За чистой стойкой около медных кранов уже образовалась небольшая и слегка нетерпеливая очередь, а Серебров еще не появлялся. Спартак встал в очередь и через минуту увидел, как из глубины подвала вынырнул его счастливый одноклассник, на ходу натягивавший белую куртку. Серебров сказал на весь зал громко и весело:
– Здравствуйте, господа! Начинаем пить и веселиться, вечером можно потанцевать с дамами, а резвиться попрошу за пределами заведения!
С этой фразы он бодро начинал каждую свою смену, но после нее – обычно кивал, а порой за руку здоровался с завсегдатаями. На этот раз он полоснул по лицу Спартака косым взглядом и сделал какой-то неопределенный, но явно предупреждающий знак.
Спартак невольно насторожился. Он пересчитал в бумажнике свою скудную наличность и, когда подошла его очередь, сказал Сереброву:
– Маленький бокал… Мне тут нужно найти одного…
Серебров, не дослушав, заговорил, едва разжимая губы и не глядя ему в лицо:
– Тебя самого ищут. Сваливай отсюда. Из Москвы сваливай на пару недель.

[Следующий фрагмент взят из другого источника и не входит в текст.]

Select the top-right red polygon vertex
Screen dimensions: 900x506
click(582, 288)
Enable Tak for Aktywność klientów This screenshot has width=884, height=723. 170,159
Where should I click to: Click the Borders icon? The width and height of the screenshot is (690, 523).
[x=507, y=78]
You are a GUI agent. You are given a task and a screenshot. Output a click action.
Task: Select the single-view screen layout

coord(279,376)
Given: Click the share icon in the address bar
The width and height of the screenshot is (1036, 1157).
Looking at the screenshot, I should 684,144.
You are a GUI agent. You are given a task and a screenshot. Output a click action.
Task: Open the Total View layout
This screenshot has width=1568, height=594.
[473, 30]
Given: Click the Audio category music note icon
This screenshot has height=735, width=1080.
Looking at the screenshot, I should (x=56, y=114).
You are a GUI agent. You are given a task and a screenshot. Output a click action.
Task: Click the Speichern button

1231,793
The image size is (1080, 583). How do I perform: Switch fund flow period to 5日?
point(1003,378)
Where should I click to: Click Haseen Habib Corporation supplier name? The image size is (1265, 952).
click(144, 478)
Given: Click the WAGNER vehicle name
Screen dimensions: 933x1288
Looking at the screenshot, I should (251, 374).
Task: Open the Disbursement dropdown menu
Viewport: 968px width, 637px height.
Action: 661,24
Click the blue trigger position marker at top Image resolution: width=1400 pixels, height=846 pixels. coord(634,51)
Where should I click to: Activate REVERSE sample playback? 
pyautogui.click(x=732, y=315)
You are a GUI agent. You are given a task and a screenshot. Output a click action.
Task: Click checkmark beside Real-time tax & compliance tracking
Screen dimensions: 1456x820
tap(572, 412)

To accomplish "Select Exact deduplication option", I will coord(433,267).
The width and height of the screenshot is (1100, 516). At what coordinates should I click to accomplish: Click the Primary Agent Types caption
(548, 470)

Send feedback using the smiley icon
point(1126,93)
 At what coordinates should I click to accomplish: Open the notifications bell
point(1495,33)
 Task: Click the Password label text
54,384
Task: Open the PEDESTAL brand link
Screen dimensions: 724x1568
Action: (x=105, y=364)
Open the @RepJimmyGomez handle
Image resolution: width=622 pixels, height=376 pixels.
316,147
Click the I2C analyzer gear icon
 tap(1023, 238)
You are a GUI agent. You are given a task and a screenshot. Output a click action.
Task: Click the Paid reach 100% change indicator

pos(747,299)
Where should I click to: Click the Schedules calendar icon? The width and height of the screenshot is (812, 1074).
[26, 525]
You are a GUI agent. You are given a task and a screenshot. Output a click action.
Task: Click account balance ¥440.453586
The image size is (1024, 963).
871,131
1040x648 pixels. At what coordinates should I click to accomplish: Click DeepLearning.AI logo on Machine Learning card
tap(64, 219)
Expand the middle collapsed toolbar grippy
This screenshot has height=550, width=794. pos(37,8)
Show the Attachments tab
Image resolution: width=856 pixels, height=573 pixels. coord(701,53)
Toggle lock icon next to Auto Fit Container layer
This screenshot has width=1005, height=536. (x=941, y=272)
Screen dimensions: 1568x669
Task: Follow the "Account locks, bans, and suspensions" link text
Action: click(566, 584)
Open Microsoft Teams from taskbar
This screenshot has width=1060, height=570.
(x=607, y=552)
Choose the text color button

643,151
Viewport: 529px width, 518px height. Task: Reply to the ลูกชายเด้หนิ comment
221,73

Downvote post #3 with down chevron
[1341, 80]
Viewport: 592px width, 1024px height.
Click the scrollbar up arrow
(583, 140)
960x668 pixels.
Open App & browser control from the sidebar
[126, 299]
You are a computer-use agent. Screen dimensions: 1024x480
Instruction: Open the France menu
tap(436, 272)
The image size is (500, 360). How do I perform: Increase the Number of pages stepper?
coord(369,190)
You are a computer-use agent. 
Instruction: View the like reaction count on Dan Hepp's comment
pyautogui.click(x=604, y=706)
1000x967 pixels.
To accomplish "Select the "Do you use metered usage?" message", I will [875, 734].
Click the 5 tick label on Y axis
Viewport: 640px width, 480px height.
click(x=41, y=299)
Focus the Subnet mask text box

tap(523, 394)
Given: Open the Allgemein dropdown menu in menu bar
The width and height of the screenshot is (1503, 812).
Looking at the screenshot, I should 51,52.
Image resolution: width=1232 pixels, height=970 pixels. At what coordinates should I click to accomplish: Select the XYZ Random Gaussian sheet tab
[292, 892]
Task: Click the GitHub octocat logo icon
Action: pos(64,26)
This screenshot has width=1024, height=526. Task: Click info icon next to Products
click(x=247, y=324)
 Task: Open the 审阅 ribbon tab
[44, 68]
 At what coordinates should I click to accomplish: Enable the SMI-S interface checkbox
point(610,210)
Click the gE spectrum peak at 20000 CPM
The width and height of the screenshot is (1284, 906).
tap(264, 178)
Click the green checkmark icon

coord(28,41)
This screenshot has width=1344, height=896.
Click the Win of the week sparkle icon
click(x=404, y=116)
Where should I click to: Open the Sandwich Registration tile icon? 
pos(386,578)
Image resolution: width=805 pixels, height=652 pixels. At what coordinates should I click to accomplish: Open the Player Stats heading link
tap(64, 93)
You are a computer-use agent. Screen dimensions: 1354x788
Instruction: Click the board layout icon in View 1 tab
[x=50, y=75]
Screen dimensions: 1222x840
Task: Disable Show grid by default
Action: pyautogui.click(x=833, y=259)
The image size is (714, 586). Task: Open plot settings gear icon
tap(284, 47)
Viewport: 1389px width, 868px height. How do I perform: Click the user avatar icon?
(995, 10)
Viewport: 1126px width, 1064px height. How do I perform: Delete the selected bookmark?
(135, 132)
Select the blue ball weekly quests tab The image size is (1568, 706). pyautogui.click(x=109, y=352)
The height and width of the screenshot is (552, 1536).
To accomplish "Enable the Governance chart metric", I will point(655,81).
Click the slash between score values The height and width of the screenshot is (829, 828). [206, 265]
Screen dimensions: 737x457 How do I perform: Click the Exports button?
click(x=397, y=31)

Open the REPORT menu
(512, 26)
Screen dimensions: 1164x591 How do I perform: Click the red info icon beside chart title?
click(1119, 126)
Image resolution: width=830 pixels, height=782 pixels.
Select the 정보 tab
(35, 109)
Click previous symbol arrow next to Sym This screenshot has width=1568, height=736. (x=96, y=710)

Но маленький бокал с густой шапкой пены пододвинул через стойку и неуловимым движением не принял деньги – откинул их Спартаку.
Он понял, что никаких вопросов задавать не надо, – Серебров не из тех, чтобы запаниковать и струсить без нужды, и если он предупреждает, что его, Спартака, «ищут», то, значит, так оно и есть, а вот хорошего в этом нет ровно ничего.
С холодно и спокойно насторожившимся мозгом, Спартак прошел в тот уголочек, откуда мог видеть весь небольшой зал, присел к тяжелому дубовому столу без скатерти, всосал первый смачный глоток и изобразил блаженный, рассеянный вид, скользящим осторожным взглядом меж тем охватил весь зал.
И сразу увидел Куприянова. Вместе с хозяином заведения, улыбаясь и переговариваясь, они прошли к другому угловому столу, куда тут же метнулся официант с большими бокалами пива и тарелкой, полной раков, которых в меню сегодня не значилось. И вообще, раки здесь бывали крайне редко.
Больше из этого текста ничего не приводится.